With the trait database complete, we started working on this great dataset expecting to confirm some long-held ideas about what happens to invertebrates in glacially-influenced rivers as the ice melts and eventually disappears altogether. Previous work led us to predict that invertebrates are less ‘filtered’ by the environment as glaciers shrink. In other words, that animals with particular specialist traits, like the ability to live at low temperatures and resist harsh, unstable conditions, would be replaced by animals with a variety of other traits. To some extent we found that this was indeed the case, but the surprise for everyone was that geography was an even more important factor – the adaptation of these ecosystems to climate change is limited because the animals that should be living in the new conditions are often unable to reach the site.
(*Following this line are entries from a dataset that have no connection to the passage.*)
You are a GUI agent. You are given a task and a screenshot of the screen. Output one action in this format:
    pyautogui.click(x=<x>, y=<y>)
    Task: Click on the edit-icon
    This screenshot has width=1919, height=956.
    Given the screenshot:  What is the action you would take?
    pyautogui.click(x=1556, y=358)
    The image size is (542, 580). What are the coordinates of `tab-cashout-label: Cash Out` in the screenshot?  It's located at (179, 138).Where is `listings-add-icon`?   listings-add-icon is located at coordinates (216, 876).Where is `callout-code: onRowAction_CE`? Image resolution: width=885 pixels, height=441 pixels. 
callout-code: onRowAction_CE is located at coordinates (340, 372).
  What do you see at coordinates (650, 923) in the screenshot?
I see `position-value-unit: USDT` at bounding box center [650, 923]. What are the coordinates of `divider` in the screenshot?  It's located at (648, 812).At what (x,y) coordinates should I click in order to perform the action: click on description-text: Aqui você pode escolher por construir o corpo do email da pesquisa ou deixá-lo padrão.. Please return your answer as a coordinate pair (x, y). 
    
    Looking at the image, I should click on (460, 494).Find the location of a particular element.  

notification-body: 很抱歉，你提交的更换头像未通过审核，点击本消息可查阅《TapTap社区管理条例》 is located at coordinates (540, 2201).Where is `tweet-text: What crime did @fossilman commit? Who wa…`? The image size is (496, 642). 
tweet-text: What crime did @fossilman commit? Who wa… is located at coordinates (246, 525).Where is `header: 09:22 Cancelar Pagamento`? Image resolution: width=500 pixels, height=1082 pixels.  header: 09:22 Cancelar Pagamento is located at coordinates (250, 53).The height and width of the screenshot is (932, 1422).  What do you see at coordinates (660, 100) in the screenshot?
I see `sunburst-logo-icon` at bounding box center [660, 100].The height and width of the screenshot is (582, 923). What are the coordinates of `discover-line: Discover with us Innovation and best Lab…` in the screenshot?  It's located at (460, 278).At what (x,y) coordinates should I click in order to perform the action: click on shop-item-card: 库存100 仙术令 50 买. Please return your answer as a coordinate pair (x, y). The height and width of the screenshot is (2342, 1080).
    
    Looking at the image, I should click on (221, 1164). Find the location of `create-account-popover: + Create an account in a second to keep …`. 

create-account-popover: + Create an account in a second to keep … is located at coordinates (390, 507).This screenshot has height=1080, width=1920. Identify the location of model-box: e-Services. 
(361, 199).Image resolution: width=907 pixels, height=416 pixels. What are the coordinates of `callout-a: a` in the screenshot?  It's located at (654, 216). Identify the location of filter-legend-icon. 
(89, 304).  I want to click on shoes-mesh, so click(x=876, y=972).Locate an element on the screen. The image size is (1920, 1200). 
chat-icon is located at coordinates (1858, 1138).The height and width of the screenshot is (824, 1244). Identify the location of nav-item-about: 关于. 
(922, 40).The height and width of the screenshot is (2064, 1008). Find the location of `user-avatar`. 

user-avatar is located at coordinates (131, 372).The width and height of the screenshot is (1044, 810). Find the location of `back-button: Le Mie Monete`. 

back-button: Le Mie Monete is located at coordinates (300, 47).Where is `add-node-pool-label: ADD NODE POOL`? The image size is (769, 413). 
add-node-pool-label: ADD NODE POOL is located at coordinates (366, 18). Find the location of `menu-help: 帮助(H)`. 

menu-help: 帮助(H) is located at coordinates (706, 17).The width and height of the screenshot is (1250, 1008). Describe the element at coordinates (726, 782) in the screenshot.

The results highlight the significant potential for using traits based approaches to understand how other groups of invertebrates (e.g. terrestrial or marine) will respond to environmental change around the world. They also raise important questions about fragmentation of rivers because dams and reservoirs can further restrict the movement of animals, limiting their adaptation to climate change. At the same time, glacial river basins are often desirable areas for locating new dams for hydroelectricity and water resources management, especially in developing countries. Ongoing work with the team is looking in more detail at the processes involved and the consequences for ecosystem services in Arctic and alpine regions where glaciers are being lost at an alarming rate.

An adult predatory Stonefly (Perla grandis) after emergence from an alpine stream. This species has a large body size and requires two years to complete its aquatic life cycle stage, hence is only found at more stable sites with lower glacier influence.